OrthoTrack: Continuous 6-DoF UAV Trajectory Estimation Anchored in Public Orthophotos
For autonomous UAV operations, OrthoTrack solves the problem of drift and scale ambiguity in pose estimation using only publicly available geodata, enabling deployment without site-specific adaptation.
OrthoTrack estimates continuous 6-DoF UAV trajectories without drift or scale ambiguity by matching keyframes to public orthophotos and propagating correspondences via optical flow, achieving real-time performance and outperforming baselines by a large margin on the MovingDrone and real-world benchmarks.

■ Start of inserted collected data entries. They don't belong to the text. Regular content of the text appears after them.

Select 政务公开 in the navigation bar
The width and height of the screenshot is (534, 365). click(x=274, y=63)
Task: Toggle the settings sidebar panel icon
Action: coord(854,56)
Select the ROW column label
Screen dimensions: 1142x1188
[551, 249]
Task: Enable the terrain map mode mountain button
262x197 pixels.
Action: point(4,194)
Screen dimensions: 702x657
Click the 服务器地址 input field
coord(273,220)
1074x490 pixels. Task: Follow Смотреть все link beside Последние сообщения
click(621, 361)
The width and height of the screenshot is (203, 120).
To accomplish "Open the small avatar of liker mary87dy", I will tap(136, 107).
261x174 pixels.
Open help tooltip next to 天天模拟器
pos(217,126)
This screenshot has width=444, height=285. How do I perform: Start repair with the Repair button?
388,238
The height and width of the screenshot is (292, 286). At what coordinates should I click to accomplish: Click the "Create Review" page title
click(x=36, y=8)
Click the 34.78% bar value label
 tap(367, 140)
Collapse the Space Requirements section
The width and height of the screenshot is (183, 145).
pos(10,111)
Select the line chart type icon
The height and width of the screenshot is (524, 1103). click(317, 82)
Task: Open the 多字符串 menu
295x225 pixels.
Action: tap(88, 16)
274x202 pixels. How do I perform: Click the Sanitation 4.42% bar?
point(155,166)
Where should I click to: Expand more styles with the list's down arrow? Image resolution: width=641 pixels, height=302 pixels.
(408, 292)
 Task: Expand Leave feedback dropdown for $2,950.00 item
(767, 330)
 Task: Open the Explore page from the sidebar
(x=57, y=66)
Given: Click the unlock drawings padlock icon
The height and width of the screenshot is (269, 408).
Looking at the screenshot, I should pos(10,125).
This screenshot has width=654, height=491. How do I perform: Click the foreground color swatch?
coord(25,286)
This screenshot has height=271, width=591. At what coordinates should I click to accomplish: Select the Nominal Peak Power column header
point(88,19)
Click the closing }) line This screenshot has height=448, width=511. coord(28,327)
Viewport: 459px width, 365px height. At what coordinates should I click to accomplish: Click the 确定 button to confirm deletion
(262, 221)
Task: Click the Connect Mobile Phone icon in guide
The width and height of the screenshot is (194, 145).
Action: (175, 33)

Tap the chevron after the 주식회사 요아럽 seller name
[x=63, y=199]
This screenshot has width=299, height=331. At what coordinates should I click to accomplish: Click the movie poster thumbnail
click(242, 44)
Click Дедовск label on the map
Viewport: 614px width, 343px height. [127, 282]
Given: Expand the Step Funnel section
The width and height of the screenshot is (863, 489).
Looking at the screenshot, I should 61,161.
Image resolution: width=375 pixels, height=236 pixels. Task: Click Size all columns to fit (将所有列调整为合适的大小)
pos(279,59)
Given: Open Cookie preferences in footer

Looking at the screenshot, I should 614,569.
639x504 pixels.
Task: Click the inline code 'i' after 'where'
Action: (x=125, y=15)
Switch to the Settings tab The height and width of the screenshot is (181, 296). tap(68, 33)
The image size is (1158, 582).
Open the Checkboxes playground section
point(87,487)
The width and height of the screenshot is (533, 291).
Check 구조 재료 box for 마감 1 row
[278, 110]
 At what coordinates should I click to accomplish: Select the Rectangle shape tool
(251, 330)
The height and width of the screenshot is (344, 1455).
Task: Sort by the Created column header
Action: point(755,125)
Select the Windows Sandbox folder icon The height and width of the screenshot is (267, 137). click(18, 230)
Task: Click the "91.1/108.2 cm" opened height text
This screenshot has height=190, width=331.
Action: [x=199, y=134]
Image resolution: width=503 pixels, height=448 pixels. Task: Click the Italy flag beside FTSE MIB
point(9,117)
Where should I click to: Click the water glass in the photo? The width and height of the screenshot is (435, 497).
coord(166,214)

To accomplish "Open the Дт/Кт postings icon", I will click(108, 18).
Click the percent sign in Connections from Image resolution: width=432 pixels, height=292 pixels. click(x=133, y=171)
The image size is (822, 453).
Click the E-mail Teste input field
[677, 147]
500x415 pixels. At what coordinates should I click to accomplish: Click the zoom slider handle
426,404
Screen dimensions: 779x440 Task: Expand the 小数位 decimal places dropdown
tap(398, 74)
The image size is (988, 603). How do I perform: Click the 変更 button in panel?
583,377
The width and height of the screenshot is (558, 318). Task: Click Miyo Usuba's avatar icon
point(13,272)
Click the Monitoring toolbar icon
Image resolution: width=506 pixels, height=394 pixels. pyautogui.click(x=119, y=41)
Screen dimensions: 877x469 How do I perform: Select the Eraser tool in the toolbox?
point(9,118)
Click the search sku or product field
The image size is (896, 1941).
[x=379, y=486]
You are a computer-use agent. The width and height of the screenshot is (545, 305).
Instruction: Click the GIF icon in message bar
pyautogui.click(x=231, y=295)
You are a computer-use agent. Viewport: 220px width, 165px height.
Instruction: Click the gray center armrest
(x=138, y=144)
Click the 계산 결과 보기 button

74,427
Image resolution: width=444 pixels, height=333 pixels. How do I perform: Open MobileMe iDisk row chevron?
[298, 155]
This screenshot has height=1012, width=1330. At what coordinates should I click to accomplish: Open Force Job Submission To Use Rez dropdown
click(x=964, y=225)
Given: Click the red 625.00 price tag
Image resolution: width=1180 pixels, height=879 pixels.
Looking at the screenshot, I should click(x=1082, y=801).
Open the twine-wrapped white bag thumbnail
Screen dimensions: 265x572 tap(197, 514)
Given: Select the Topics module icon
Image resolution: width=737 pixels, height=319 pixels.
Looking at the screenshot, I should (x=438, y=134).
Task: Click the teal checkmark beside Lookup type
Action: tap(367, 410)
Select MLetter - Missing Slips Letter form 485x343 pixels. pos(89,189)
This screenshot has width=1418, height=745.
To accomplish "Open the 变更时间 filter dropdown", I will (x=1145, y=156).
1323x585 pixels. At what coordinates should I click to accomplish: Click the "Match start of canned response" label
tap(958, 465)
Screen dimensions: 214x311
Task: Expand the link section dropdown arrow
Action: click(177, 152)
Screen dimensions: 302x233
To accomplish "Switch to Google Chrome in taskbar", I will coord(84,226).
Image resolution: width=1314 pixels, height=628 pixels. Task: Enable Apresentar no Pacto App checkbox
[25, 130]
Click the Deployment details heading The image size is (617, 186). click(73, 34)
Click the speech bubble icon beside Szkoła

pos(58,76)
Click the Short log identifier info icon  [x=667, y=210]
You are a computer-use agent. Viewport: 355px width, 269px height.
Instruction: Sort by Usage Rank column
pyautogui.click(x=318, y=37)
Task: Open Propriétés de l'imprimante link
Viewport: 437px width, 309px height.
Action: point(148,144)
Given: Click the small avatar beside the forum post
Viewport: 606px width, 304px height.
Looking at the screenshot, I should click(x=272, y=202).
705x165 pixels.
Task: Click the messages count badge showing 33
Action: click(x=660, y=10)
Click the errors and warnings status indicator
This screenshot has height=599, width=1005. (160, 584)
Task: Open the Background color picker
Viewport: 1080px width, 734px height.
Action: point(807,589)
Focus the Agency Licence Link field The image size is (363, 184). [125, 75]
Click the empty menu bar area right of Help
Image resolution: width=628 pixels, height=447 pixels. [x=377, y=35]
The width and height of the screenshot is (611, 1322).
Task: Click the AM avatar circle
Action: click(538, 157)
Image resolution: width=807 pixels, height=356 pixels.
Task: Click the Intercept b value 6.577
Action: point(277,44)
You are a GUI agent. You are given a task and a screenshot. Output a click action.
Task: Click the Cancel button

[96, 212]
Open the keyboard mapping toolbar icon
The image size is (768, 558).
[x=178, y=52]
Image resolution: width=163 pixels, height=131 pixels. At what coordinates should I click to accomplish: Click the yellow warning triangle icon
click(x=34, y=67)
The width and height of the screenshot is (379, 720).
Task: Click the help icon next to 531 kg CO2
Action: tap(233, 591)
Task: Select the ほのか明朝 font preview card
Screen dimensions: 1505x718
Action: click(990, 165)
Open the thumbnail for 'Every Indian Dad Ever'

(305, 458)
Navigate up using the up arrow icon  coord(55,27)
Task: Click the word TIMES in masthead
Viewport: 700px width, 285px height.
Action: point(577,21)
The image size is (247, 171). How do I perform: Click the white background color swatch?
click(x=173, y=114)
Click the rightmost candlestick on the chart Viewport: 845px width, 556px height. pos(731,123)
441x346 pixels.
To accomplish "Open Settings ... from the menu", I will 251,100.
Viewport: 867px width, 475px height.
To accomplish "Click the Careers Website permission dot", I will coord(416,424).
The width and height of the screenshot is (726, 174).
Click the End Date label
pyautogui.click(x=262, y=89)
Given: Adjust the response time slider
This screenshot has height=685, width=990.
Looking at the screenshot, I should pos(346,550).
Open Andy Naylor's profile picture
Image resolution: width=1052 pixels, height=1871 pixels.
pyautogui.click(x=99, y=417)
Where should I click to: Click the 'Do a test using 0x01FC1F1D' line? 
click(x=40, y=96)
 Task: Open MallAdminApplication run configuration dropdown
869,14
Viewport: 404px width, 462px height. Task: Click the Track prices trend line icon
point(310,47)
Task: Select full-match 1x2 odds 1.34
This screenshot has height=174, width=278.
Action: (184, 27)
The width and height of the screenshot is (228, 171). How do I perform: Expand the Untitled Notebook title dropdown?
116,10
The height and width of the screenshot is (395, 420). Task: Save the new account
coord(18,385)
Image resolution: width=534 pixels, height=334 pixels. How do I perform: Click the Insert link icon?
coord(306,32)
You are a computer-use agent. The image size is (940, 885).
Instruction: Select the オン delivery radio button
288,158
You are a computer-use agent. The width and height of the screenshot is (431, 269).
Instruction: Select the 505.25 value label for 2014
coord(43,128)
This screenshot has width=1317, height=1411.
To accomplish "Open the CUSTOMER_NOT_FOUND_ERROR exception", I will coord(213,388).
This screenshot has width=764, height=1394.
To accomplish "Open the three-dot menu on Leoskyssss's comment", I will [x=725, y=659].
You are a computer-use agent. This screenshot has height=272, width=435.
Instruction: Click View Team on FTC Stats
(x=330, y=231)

Continuous 6-DoF pose estimation is essential for autonomous UAV operations. Yet, existing visual odometry and SLAM methods accumulate drift and yield only relative, up-to-scale trajectories. Single-frame geo-localization, in turn, discards temporal continuity and remains too slow for real-time use. We present OrthoTrack, a training-free system that estimates continuous 6-DoF UAV trajectories using only publicly available orthophotos and surface models as a map prior. OrthoTrack matches keyframes against the orthophoto and lifts correspondences to metric 3D via the surface model. It then propagates these map-anchored correspondences to intermediate frames with optical flow, producing absolute, metrically scaled poses at every frame without GPS or post-hoc alignment. We also introduce the MovingDrone Dataset, a large-scale benchmark pairing photorealistic UAV sequences with dense 6-DoF ground truth and co-registered multi-modal geodata including multi-temporal orthophotos. On MovingDrone and real-world benchmarks, OrthoTrack runs in real time on a single GPU. It outperforms all baselines by a large margin, even those receiving oracle scale and alignment. By relying on publicly available geodata, OrthoTrack enables deployment to new regions without site-specific adaptation.